▶ [Directive 1]
In the email about case matching in selectors, which browser is said to match attribute values case sensitively?
▶ [Directive 2]
Please carry on the email about case matching in selectors, starting right after its final sentence.

▶ [Selected passage]
From: John Daggett <jdaggett@mozilla.com>
Date: Wed, 9 Jan 2013 23:06:48 -0800 (PST)
To: W3C Style <www-style@w3.org>
Cc: www International <www-international@w3.org>
Message-ID: <2004112728.10086988.1357801608747.JavaMail.root@mozilla.com>
Richard Ishida wrote:

> Selectors and HTML attribute values do NOT match where case is
> different. Class names using .classname syntax in the selector are a
> variant of this that produces the same results except for Opera,
> which matches regardless of case (though doesn't match general
> attribute values).

I don't see distinct problems with class name matching in Opera, id's
and class names are matched case sensitively as in other browsers.

For attribute values, your statement is not entirely correct, browsers
differ in the type of case matching used when matching attribute
values. Firefox does case sensitive matching, other browsers do
roughly C+S case insenstive matching (exact results don't always
match, Opera is different compared to Webkit and Webkit doesn't handle
non-BMP codepoints correctly on OSX).  See this testcase:


Note the handling of lang tag values.  As Boris mentions, several of
these cases have been fixed in Firefox nightlies, it's now more
correctly case sensitive.

▶ [Data section]

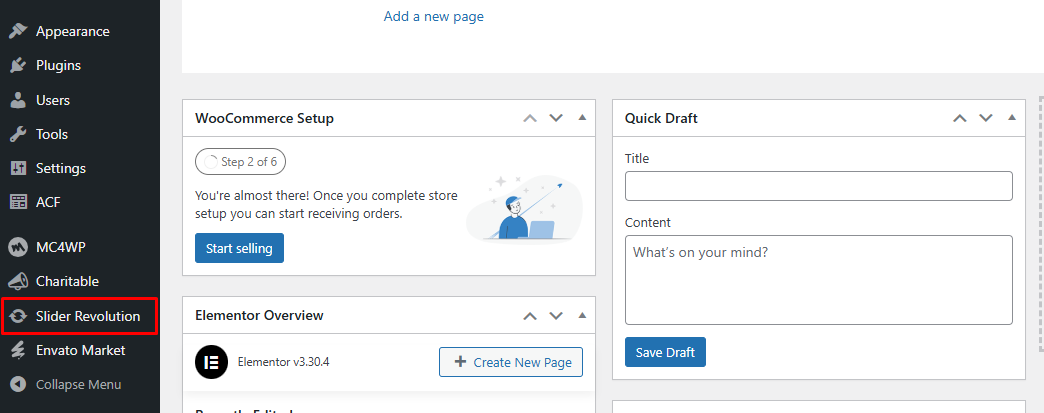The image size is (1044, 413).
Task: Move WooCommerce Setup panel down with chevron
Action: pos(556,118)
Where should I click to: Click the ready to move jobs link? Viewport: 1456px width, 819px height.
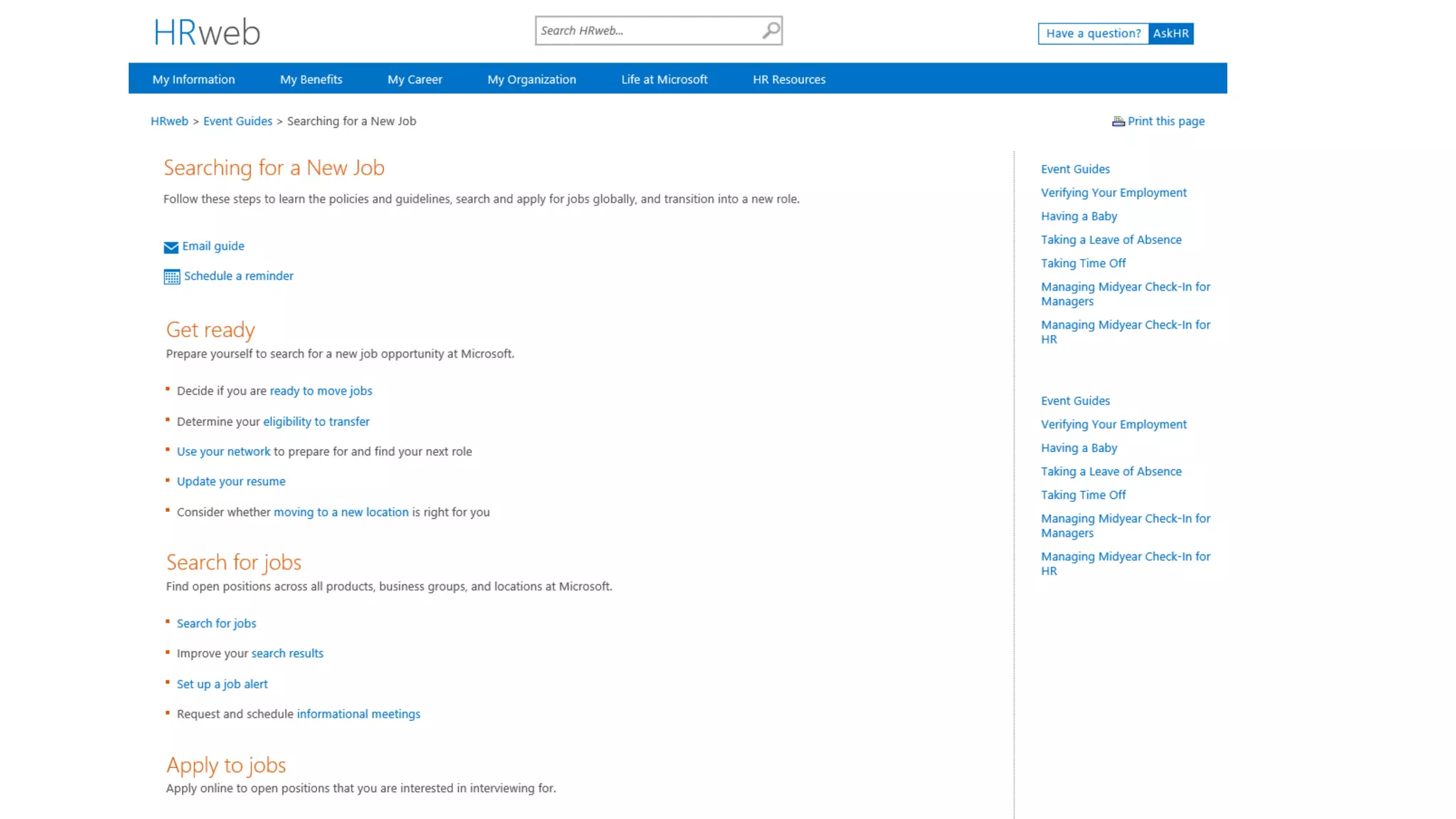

▶ [Output 1]
Firefox.

▶ [Output 2]
> Counters are a little more complicated. Basically, if the
> counter-increment property and counter function refer to a user
> defined counter style using different casing, the display fails.
> Otherwise, case is irrelevant. This same behaviour occurred whether
> the names were in ASCII, Latin1 or Cyrillic characters.

This is actually incorrect, user-defined counters are matched case
sensitively, consistently across user agents.

Several of the tests incorrectly assert that a case-insensitive match
occurred, specifically the tests where the counter name used in the
counter-reset declaration used a different case than the one used in 
the counter-increment and counter declarations.

For example, case-conversion-021 [1]:

  Assertion: If the name supplied in the counter-reset
             property is cyrillic and lowercase, it will match
             an the counter-increment property and counter
             function when they both have uppercase versions
             of the name.


  body { counter-reset: control 0; counter-reset: рускии; }
  div#one p { counter-increment: control; }
  div#one p:before { content: counter(control, lower-latin) ' '; }
  div#two p { counter-increment: РУСКИИ; } 
  div#two p:before { content: counter(РУСКИИ, lower-latin) ' '; }

Here the counter in the counter-reset declaration does *not* match
with the counter used in div#two.  Change the counter name to 'bongo'
in the counter-reset declaration to convince yourself of that.

> I tested in Firefox, Opera and Chrome on Mac and IE9 on Windows7,
> and got the same results. (These are standards-mode tests.)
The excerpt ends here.